>> BEGIN Source records

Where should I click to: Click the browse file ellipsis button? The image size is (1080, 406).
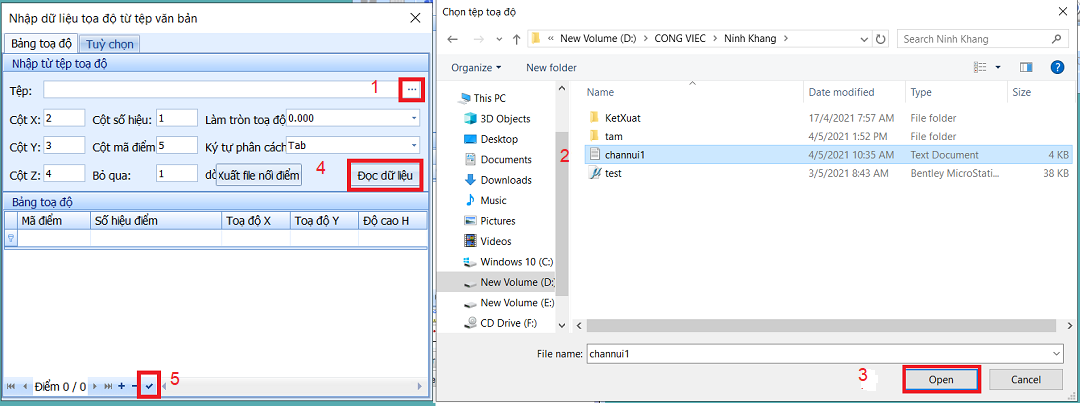point(412,91)
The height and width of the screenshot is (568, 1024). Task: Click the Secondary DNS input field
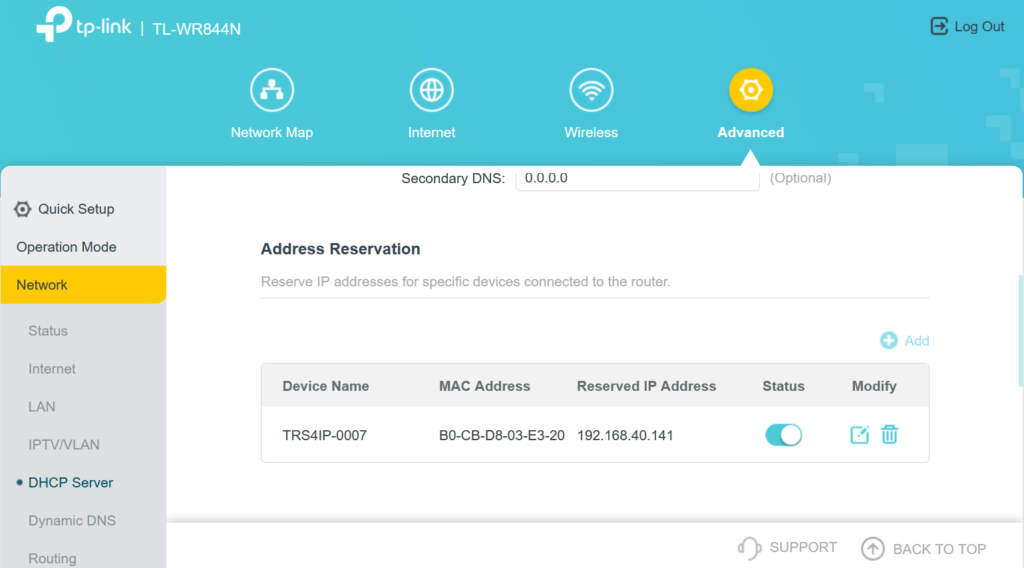(637, 179)
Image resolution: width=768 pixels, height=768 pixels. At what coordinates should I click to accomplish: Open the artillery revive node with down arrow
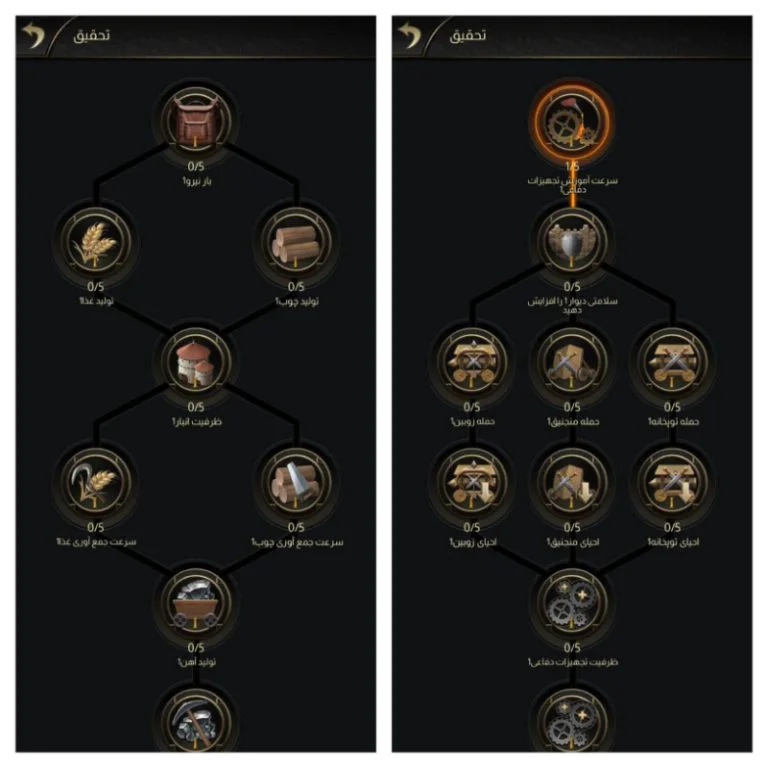tap(672, 482)
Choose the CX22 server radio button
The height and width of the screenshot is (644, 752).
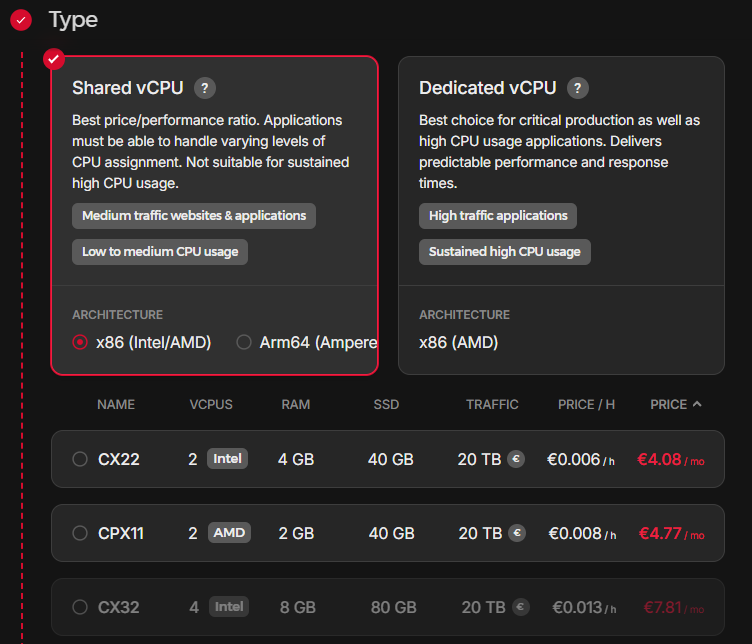[80, 459]
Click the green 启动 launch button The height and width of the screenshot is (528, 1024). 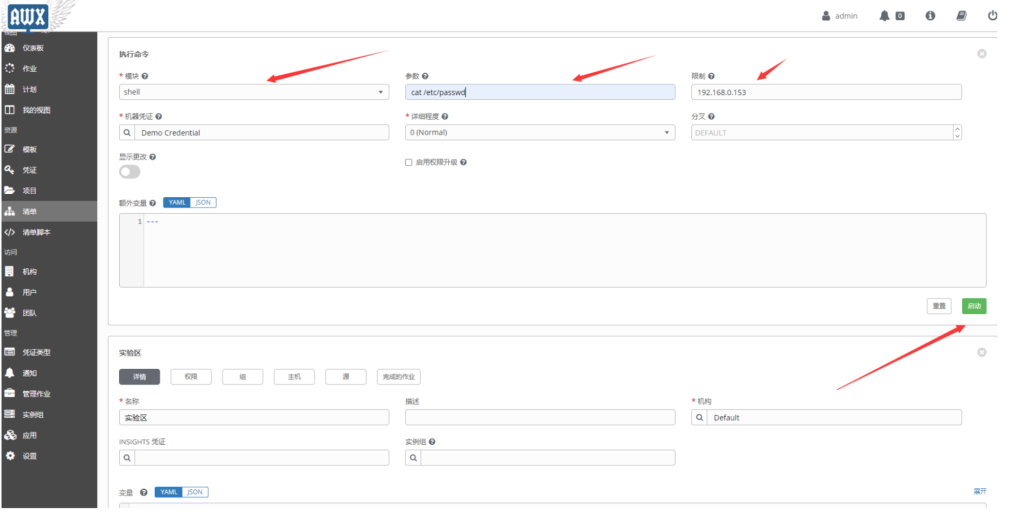(x=973, y=306)
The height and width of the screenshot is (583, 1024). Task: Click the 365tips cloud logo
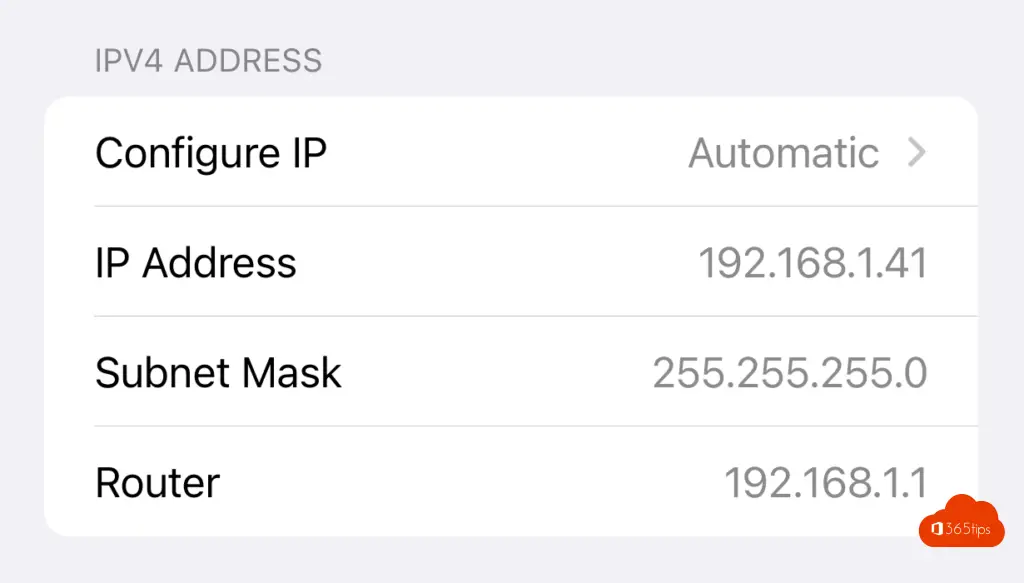962,523
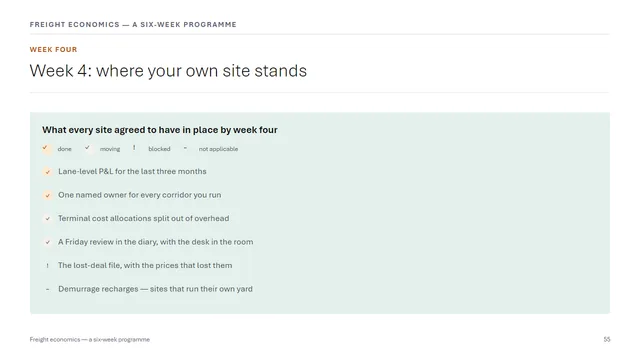Select 'One named owner for every corridor' line
The height and width of the screenshot is (360, 640).
pyautogui.click(x=140, y=195)
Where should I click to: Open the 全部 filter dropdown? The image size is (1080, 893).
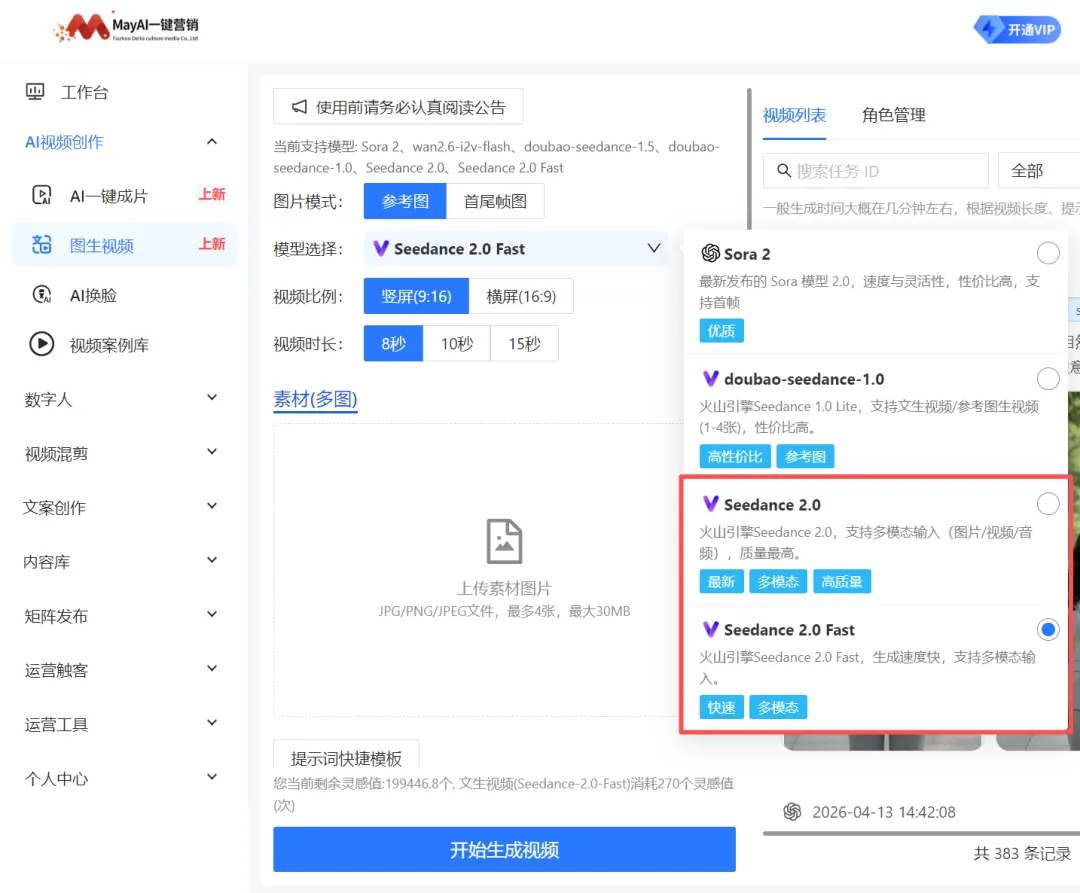(x=1034, y=170)
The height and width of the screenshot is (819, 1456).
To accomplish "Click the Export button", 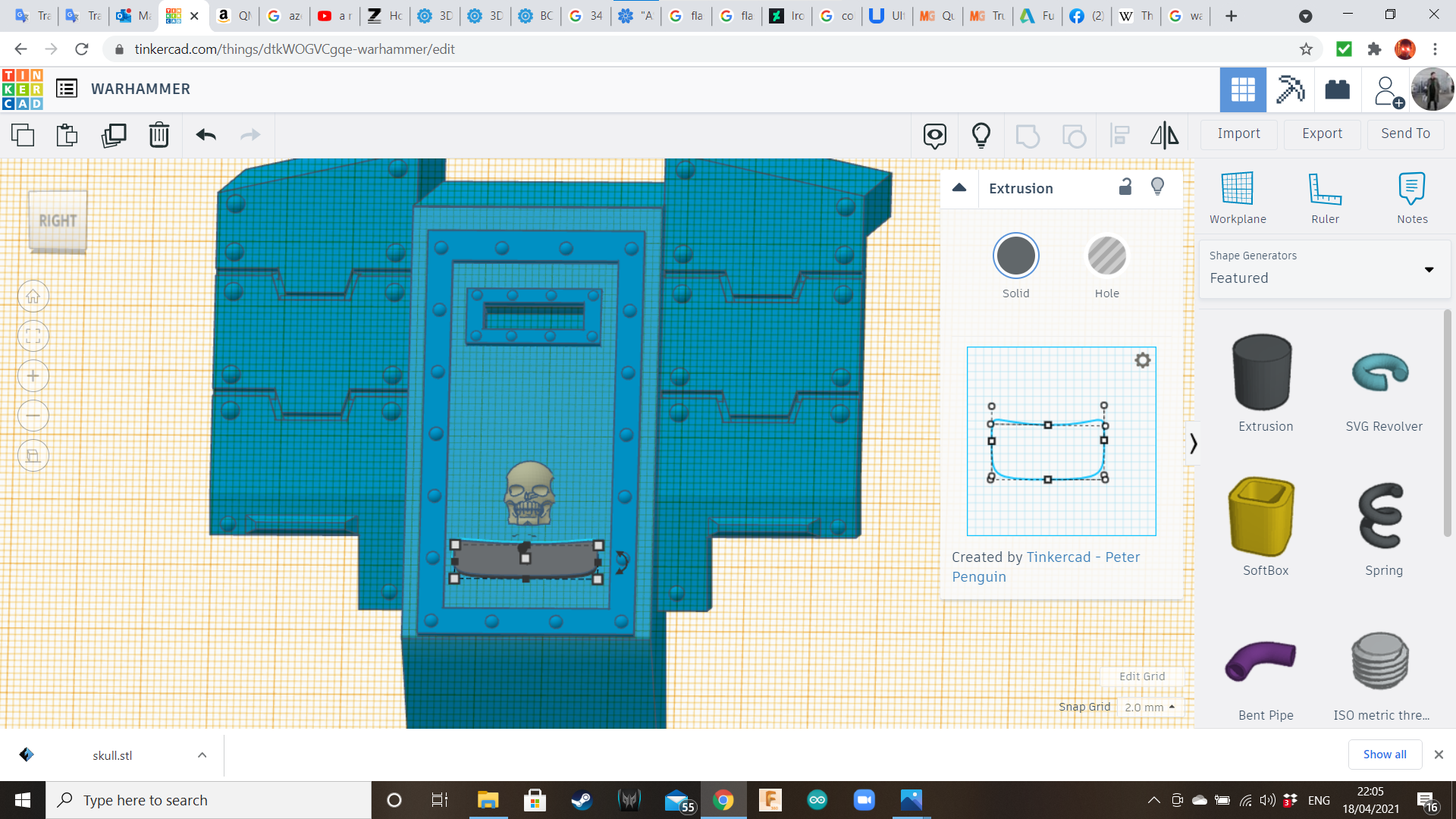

>> END Source records

=== What the task requires ===
Reproduce the part of the records that opens with the line containing "The height and width of the screenshot is (819, 1456)." and runs through the end of the records, both lines included, leaving the pictures out of the answer.

=== Full output ===
The height and width of the screenshot is (819, 1456).
To accomplish "Click the Export button", 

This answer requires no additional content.